WHAT IS BEING ASKED>
Repeat the listing below exactly from the line with "Add another naming" through its last line. Skip every picture.
++++++
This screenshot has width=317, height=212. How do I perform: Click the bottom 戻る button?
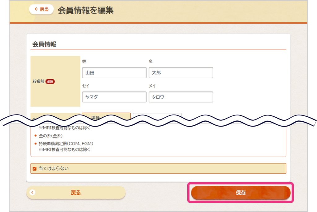(76, 193)
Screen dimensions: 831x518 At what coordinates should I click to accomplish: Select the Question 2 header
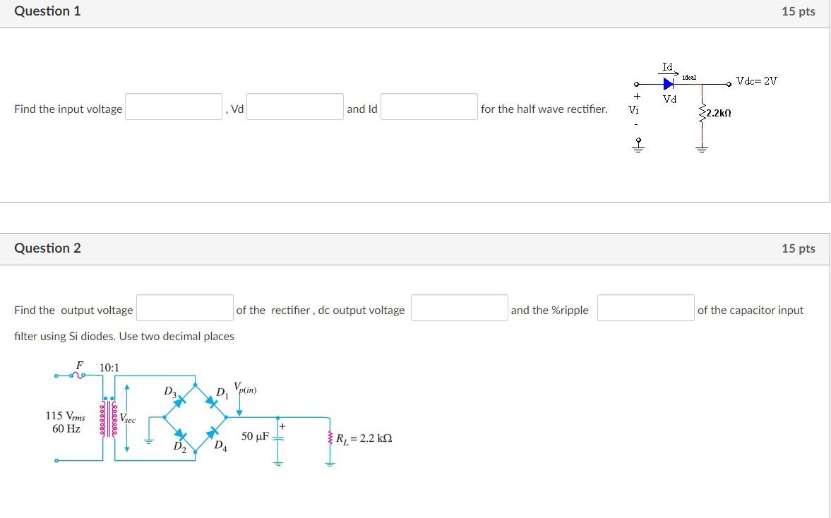tap(47, 248)
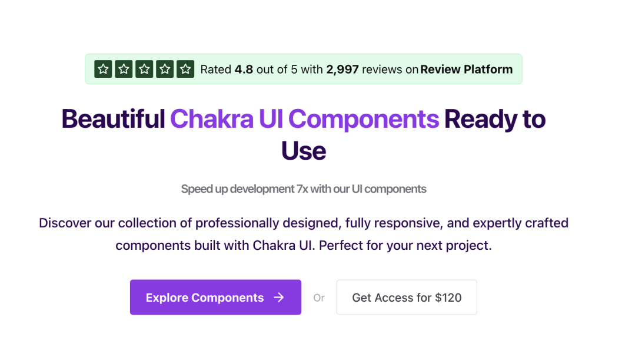Click the arrow icon on Explore Components
This screenshot has width=622, height=350.
[x=279, y=298]
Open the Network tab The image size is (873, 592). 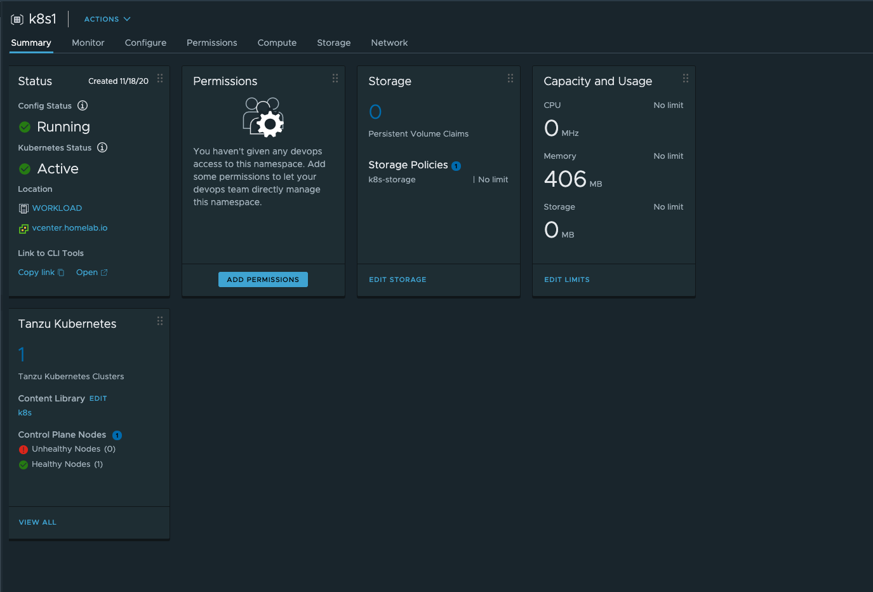tap(389, 43)
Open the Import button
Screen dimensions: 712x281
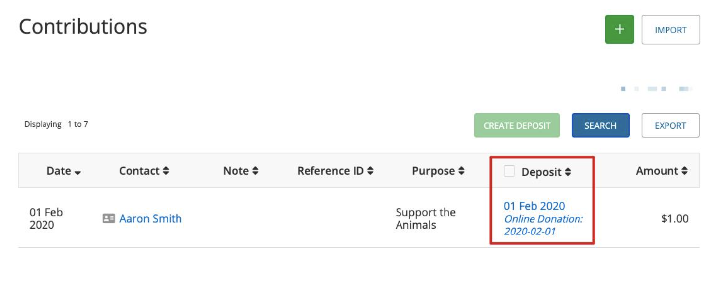point(670,30)
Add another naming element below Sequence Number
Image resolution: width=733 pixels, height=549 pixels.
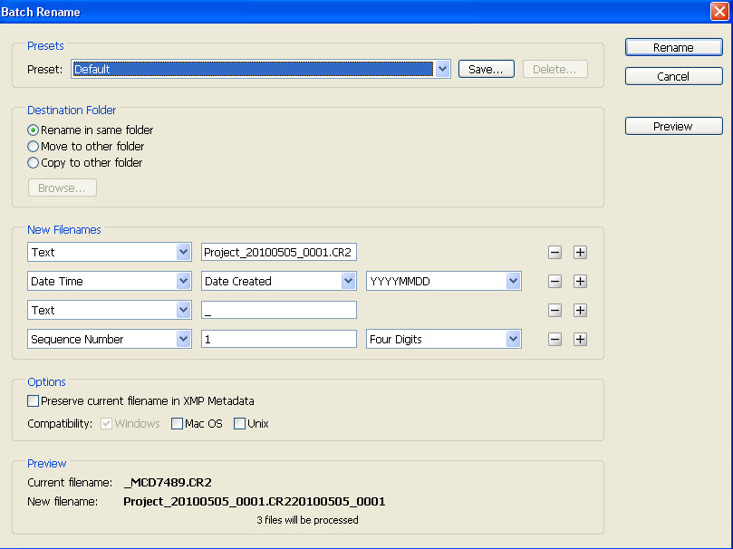tap(580, 339)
++++++
THE COMPLETED TASK>
Add another naming element below Sequence Number
Image resolution: width=733 pixels, height=549 pixels.
tap(580, 339)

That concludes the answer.